After years of copying and pasting shopping links into spreadsheets and taking screenshots of products to share with friends and family, Kristin Locker finally has a social shopping platform that lets her capture and organize her endless tabs. (named after her own name). She has a shareable virtual wishlist all in one place.
Dubbed the “Pinterest of online shopping,” Locker will be released in 2022 as a Chrome extension that lets you save online products to categorized wishlists, discover collages of outfits created by others, and collaborate with friends. Work, create and share gift-worthy collections. via email or social media. Also available as an iOS app.
Locker recently closed a $2.5 million round from Wonder Ventures at a valuation of $9 million, the company announced today.
“Kristine Locker has found something that Pinterest, Instagram and Facebook have tried and failed to find,” Valentina Rodriguez of Wonder Ventures said in a statement provided to TechCrunch. “Shopping is a core product that increases sociability, not the other way around. Thanks to the fact that she is a perfect fit for the founder and the product, she believes that socialized commerce is incredibly user-friendly.” We've built a platform that is inherently viral.”
Unlike influencer-focused platforms LTK, Collective Voice, and Split designed to monetize large social media followings, Locker is designed for everyday users who just want to curate a shoppable collection for fun. Designed for consumers.

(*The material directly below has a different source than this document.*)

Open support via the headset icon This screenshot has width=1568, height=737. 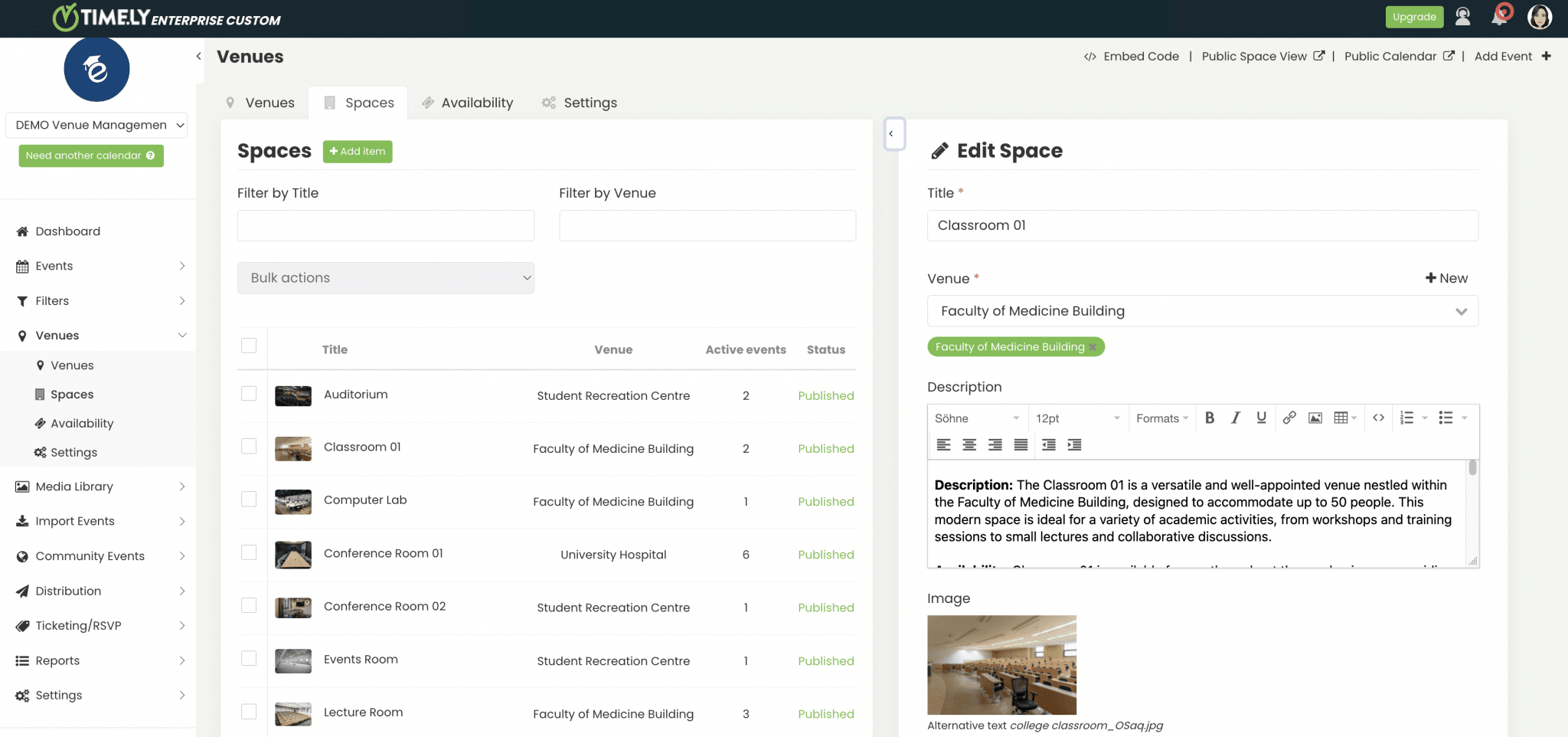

“When I looked at the competitive landscape, there were platforms built for influencers… As a consumer, none of them really fit my needs to organize my shopping. [and] There's also an organic place where you can see what your friends are shopping, and that's what I really wanted to see,” said the Locker founder. “For the most part [Locker’s] The mission is to create a genuine user-generated sharing platform and there's no monetization around it, so it's like, “Oh, someone is sharing this with me so I can make money.'' It is important not to feel that it is because of something. ”

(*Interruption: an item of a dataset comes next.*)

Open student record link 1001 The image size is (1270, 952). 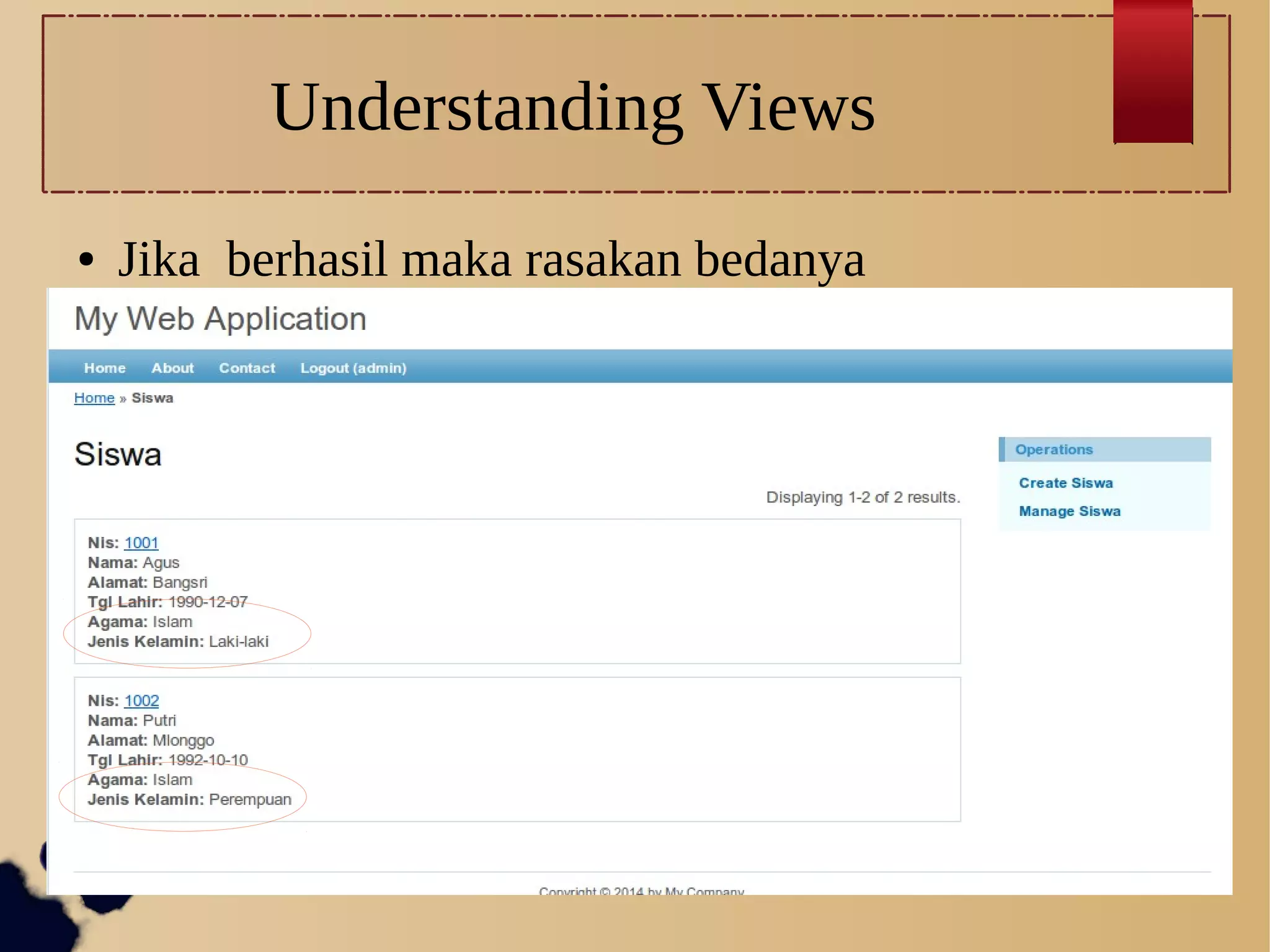pos(141,543)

While you won't earn cash by sharing products on Locker, you can join its “shopping club” and get paid when your friends use your referral link. For example, if you refer 25 people to Locker, you'll receive exclusive Locker merchandise. Once a user reaches 500, he will get $750 if he buys an outfit from the Locker collection, explains the startup's founder.
As for Locker's business model, the company makes money by partnering with brands through its affiliate network. The average commission rate is around 12%, but Locker will increase commissions up to 25% depending on how much exposure a brand wants.
“If a brand doesn’t participate in the affiliate space, we remove them from the discovery page to maintain equity for the brands that do,” Rocker says.
The company's latest funding round comes two years after Cabell Hickman, a locker user and higher education consultant whose $6 million portfolio was featured in the Wall Street Journal, invested $1 million in the company. Ta. Other investors include former Honey executives Chris Arreguin, Elizabeth Egan (Breakaway Ventures), Maggie Sellers (HSR Ventures), Kira Jackson (Rx3 Growth Partners), Alex Doman (AVEC Drinks), and AWS Global Startup Senior Strategy They include Tariro Makoni, the manager;
Locker touts 80,000 monthly active users.